Study text
Tuesday, February 28, 2006

ion will yo

"What motivates you?" or "What are you passionate about?" or "What is your heart broken on account of?" or "What do you feel God calling you to?"

I've just realized a sick cycle: determining God's will means following Him closely, does it not? Following God closely means being motivated to do so, does it not? Therefore, I am stuck between these two: being motivated means following God, and following God means being motivated.

I want to take the steps toward God, but I have not the will. Where does will come from? Well, from doing things that you are passionate about. I do not know what I am passionate about. So I ask God what will my heart be broken over, but I am not motivated to listen. See the cycle I'm getting at?

I feel like I'm standing outside of a double dutch, ready to jump in. Once I'm in, I'm golden, but the hard part is getting in. It takes concentration, practice, skill; all the things I don't feel like working on.


So far I think my heart breaks for unchurched high schoolers, but the thing is that it should be something that does not require thinking. I should know what my heart breaks for. I struggle with apathy. Your problems don't bother me. That is wrong. That is not Christ-like. I am broken.

Monday, February 27, 2006

I got inked

I've got two things currently written on my right palm: purity and sacrifice. They are written on my right palm because I am left handed, and they are faded because I wrote them there at about a quarter to four. Also, I tried to write them in fancy, creative script. That is because two reasons: (1) so I spell them correctly and (2) so I actually concentrate on what they mean and why I am writing them on my hand. Actually, it is slightly pointless because I hardy ever look at them, but they are a good reminder.

Required action
Reproduce the stretch of the blog entries from "So far I think" through "a good reminder.", word for word. The records that follow have nothing to do with the blog entries.

(Stored data)
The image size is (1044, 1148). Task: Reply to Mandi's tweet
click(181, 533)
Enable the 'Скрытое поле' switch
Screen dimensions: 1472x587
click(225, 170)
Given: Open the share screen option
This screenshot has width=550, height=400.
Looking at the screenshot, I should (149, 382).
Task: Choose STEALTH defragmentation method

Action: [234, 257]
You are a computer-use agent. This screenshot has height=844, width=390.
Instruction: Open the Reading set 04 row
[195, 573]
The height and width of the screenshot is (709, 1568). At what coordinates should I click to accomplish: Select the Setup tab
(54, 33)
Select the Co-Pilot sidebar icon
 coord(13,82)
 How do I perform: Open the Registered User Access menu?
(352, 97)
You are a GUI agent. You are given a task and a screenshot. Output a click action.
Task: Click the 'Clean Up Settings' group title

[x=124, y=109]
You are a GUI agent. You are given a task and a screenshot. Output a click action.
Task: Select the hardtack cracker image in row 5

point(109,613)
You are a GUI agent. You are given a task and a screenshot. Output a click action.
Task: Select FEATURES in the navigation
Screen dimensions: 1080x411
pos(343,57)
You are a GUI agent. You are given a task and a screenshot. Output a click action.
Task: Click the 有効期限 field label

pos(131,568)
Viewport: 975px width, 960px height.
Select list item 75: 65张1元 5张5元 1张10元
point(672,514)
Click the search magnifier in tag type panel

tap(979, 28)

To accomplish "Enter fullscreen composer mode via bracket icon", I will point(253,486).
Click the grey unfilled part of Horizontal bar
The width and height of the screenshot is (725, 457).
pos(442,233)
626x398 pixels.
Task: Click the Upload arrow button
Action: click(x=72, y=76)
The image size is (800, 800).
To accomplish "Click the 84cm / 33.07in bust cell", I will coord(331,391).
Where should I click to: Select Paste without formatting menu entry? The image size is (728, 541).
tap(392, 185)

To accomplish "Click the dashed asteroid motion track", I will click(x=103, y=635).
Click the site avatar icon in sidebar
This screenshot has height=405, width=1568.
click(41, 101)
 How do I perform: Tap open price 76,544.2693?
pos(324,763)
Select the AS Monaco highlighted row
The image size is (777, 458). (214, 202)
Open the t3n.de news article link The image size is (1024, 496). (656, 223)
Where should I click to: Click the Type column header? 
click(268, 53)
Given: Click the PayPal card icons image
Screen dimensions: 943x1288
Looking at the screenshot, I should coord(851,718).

Answer to this problem
So far I think my heart breaks for unchurched high schoolers, but the thing is that it should be something that does not require thinking. I should know what my heart breaks for. I struggle with apathy. Your problems don't bother me. That is wrong. That is not Christ-like. I am broken.

Monday, February 27, 2006

I got inked

I've got two things currently written on my right palm: purity and sacrifice. They are written on my right palm because I am left handed, and they are faded because I wrote them there at about a quarter to four. Also, I tried to write them in fancy, creative script. That is because two reasons: (1) so I spell them correctly and (2) so I actually concentrate on what they mean and why I am writing them on my hand. Actually, it is slightly pointless because I hardy ever look at them, but they are a good reminder.